Example 8: Delta Lake Operations

from posixlake import DatabaseOps, Schema, Field

db = DatabaseOps.open("/path/to/db")

# OPTIMIZE: Compact small Parquet files into larger ones
optimize_result = db.optimize()
print(f"✓ OPTIMIZE completed: {optimize_result}")

# VACUUM: Remove old files (retention period in hours)
vacuum_result = db.vacuum(retention_hours=168)  # 7 days
print(f"✓ VACUUM completed: {vacuum_result}")

# Z-ORDER: Multi-dimensional clustering for better query performance
zorder_result = db.zorder(columns=["id", "name"])
print(f"✓ Z-ORDER completed: {zorder_result}")

# Get data skipping statistics
stats = db.get_data_skipping_stats()
print(f"Data skipping stats: {stats}")

Core Features

Database Operations

Creating and Opening Databases

from posixlake import DatabaseOps, Schema, Field, S3Config

# Local filesystem with explicit schema
schema = Schema(fields=[
    Field(name="id", data_type="Int32", nullable=False),
    Field(name="name", data_type="String", nullable=False),
], primary_key="id")
db = DatabaseOps.create("/path/to/db", schema)
db = DatabaseOps.open("/path/to/db")

# Import from CSV (auto schema inference)
db = DatabaseOps.create_from_csv("/path/to/db", "/path/to/data.csv")

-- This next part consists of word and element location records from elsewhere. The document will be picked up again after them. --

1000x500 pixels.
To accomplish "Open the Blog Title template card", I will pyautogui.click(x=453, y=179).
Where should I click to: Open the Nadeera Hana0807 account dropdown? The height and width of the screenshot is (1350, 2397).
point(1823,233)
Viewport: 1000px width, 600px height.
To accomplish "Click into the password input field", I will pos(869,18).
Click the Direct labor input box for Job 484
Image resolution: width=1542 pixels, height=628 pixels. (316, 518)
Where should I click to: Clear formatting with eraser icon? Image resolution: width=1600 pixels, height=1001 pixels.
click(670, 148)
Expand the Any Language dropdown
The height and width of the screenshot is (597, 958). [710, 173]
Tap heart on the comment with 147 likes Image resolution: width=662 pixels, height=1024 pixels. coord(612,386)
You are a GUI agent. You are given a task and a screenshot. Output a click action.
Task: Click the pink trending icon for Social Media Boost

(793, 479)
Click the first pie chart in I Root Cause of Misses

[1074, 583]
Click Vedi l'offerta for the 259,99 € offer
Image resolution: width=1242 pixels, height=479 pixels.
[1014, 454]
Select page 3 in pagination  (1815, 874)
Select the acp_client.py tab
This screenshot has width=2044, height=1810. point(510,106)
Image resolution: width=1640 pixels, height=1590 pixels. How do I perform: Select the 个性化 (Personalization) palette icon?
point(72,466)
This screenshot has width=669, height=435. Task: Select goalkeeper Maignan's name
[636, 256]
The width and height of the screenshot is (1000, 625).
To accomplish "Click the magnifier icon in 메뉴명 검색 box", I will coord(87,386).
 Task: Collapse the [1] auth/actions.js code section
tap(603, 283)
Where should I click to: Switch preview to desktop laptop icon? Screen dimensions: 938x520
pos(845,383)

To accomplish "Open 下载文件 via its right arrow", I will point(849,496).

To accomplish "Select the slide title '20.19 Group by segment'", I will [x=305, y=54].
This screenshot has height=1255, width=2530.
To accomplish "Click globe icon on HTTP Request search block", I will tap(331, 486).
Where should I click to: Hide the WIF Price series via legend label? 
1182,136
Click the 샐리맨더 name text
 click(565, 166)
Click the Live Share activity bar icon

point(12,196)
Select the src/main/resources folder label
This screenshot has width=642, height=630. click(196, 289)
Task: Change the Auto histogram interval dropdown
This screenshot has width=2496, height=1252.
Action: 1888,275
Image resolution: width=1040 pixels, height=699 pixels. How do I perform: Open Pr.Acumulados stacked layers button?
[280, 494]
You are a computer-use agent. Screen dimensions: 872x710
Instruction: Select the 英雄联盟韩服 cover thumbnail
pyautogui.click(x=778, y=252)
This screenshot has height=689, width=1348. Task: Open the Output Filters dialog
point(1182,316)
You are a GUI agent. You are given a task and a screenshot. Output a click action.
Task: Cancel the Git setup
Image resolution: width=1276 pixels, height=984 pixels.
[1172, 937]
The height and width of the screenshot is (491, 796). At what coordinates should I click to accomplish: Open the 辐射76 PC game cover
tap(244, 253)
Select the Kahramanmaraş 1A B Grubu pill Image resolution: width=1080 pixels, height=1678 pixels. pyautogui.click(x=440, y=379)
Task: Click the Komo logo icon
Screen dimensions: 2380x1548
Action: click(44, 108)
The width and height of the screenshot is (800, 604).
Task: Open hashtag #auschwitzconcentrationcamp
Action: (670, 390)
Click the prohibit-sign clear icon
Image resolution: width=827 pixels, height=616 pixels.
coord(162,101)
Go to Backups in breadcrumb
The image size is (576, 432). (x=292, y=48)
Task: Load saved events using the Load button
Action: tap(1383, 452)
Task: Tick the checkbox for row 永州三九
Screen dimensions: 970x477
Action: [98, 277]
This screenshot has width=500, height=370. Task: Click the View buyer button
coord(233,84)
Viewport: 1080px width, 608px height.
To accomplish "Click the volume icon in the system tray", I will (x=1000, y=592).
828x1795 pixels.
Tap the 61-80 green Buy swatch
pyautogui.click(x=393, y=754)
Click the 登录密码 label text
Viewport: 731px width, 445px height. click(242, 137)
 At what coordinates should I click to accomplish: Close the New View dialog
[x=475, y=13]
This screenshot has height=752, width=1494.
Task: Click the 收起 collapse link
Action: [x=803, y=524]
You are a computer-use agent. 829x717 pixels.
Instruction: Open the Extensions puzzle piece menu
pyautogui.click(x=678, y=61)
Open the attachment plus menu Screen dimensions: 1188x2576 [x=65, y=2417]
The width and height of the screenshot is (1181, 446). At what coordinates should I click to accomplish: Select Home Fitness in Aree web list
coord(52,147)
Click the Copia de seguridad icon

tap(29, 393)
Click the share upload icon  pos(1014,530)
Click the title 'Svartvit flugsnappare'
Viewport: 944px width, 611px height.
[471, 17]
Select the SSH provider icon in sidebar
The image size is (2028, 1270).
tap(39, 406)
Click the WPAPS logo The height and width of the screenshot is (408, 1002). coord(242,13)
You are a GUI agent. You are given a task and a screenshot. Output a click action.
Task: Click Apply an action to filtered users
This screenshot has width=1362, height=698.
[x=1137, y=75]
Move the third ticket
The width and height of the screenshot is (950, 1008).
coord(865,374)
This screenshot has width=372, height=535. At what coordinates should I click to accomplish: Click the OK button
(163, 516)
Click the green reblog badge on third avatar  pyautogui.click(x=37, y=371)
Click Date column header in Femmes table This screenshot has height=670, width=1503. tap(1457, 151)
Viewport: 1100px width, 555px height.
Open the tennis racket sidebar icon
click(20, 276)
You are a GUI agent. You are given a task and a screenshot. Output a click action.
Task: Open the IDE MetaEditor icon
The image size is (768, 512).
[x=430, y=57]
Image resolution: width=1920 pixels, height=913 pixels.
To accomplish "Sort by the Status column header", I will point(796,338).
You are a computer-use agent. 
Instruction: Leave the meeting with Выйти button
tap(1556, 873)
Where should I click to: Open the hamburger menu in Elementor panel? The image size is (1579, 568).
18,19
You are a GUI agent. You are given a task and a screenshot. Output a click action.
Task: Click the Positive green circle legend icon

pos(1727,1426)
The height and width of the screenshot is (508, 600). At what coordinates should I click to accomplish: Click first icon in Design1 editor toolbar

# Import from Parquet (schema from metadata)
db = DatabaseOps.create_from_parquet("/path/to/db", "/path/to/data.parquet")
db = DatabaseOps.create_from_parquet("/path/to/db", "/data/*.parquet")  # glob pattern

# With authentication
db = DatabaseOps.create_with_auth("/path/to/db", schema, auth_enabled=True)
db = DatabaseOps.open_with_credentials("/path/to/db", credentials)

# S3 backend
s3_config = S3Config(
    endpoint="http://localhost:9000",
    access_key_id="minioadmin",
    secret_access_key="minioadmin",
    region="us-east-1"
)
db = DatabaseOps.create_with_s3("s3://bucket/db-path", schema, s3_config)
db = DatabaseOps.open_with_s3("s3://bucket/db-path", s3_config)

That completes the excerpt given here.